* **About this task**
One line at a time, check the entries below for the word "green", and copy each line that has it.

* **Exercise material**

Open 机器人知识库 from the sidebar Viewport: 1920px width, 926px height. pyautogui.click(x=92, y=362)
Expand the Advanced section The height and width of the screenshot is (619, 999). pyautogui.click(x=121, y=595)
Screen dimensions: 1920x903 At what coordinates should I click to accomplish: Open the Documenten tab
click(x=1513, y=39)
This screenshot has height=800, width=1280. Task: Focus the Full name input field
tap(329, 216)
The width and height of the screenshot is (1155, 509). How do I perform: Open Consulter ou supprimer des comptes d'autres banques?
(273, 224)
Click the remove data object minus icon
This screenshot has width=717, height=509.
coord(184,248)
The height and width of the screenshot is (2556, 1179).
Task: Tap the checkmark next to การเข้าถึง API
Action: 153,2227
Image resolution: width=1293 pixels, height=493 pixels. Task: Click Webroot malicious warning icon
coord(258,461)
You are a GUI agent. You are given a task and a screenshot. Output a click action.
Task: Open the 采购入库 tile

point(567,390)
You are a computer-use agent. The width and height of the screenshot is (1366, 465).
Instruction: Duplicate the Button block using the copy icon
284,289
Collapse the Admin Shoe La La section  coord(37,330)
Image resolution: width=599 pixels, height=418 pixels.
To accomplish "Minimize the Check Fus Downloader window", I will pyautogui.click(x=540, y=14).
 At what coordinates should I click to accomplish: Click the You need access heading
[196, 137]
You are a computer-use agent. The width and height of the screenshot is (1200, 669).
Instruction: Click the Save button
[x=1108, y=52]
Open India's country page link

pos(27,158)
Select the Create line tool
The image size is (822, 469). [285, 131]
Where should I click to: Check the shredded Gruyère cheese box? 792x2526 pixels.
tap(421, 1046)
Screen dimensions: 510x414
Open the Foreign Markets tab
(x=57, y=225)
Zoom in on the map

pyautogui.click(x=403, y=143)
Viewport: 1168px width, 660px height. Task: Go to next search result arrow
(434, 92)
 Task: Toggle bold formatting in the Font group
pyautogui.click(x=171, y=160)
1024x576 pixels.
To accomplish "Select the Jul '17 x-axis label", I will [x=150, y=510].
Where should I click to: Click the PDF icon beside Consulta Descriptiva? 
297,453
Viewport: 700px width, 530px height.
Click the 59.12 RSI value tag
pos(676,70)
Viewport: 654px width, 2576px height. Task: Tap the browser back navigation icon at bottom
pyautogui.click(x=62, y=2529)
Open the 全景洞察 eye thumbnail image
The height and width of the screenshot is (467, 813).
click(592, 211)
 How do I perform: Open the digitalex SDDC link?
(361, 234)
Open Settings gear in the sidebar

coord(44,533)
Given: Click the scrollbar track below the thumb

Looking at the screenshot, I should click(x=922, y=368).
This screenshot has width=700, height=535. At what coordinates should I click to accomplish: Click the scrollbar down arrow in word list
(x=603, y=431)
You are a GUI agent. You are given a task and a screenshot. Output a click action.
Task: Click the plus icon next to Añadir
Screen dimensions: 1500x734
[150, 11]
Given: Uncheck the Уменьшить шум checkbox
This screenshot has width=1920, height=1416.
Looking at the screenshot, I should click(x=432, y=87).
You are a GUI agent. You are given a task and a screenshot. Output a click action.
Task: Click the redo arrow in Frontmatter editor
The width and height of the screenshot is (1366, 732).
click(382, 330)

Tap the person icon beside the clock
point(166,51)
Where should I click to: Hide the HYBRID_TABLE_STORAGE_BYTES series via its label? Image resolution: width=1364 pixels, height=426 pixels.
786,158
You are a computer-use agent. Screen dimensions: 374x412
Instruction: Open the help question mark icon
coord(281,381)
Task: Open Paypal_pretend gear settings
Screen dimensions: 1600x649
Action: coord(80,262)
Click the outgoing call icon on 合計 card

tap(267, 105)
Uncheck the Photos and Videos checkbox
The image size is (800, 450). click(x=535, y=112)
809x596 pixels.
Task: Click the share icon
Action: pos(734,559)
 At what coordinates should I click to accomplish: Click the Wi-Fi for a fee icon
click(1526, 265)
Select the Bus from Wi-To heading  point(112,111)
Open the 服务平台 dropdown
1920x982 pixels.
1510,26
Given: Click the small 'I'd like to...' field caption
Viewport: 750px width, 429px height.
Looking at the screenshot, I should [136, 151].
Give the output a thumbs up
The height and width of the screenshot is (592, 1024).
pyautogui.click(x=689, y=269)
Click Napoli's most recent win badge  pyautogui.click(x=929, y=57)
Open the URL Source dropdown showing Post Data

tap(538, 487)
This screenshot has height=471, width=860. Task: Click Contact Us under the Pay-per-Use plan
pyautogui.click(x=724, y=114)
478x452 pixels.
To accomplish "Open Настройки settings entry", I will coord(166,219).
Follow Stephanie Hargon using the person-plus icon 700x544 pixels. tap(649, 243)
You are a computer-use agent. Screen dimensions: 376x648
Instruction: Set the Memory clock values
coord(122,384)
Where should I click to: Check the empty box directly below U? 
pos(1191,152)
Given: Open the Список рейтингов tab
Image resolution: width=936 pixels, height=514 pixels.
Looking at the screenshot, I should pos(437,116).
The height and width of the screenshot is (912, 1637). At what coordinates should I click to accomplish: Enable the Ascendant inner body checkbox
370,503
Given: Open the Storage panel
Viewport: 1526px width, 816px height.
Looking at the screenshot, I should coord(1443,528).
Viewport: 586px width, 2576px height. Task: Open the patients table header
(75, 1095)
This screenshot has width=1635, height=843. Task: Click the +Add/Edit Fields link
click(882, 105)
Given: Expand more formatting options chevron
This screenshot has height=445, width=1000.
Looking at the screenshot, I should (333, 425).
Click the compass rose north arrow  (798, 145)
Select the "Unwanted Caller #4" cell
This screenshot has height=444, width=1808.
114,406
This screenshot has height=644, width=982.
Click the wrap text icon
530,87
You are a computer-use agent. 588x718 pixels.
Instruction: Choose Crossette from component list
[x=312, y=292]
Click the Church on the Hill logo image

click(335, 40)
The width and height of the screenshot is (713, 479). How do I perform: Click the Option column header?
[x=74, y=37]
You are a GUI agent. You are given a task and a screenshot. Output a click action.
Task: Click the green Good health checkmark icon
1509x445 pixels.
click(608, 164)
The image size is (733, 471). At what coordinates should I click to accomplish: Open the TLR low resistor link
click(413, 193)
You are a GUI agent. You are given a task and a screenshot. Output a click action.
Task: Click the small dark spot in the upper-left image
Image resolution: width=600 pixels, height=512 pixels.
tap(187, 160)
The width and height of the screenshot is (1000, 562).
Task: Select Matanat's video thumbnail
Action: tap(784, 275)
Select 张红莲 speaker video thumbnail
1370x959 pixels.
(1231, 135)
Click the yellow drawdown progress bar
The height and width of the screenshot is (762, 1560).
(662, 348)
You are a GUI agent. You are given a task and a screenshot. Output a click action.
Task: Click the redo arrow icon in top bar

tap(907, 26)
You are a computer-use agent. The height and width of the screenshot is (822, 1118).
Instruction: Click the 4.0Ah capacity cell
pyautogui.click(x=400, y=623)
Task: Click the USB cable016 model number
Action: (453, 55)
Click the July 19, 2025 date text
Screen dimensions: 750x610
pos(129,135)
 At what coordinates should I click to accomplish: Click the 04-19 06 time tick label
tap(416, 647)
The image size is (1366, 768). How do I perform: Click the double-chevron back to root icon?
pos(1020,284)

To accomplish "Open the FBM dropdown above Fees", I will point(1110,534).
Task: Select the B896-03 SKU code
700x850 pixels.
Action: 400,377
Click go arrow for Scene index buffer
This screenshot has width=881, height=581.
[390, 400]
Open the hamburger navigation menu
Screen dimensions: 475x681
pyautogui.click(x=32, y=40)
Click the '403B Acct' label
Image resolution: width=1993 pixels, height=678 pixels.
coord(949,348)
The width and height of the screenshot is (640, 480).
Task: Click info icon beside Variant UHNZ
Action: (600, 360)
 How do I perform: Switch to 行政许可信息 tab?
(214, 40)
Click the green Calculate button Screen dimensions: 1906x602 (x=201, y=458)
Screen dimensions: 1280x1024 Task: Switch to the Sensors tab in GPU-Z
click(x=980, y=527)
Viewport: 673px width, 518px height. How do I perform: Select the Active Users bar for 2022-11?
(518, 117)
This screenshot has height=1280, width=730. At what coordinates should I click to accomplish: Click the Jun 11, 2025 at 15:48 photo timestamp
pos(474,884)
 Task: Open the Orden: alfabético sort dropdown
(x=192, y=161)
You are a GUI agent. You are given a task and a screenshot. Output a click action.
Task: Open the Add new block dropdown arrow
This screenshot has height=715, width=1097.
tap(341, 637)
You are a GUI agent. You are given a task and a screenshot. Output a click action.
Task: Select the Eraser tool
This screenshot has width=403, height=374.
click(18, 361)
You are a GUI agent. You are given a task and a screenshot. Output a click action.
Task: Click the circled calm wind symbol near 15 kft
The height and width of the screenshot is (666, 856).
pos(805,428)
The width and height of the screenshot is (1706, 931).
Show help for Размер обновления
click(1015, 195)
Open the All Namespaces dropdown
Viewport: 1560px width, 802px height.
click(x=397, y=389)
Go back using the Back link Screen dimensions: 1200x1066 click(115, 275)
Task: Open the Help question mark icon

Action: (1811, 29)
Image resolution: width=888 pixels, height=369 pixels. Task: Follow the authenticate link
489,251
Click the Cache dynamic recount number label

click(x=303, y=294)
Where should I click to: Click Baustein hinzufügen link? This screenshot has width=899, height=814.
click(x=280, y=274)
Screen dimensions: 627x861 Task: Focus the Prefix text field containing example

* **Task result**
Task: Click the green Good health checkmark icon
Click the green Calculate button Screen dimensions: 1906x602 (x=201, y=458)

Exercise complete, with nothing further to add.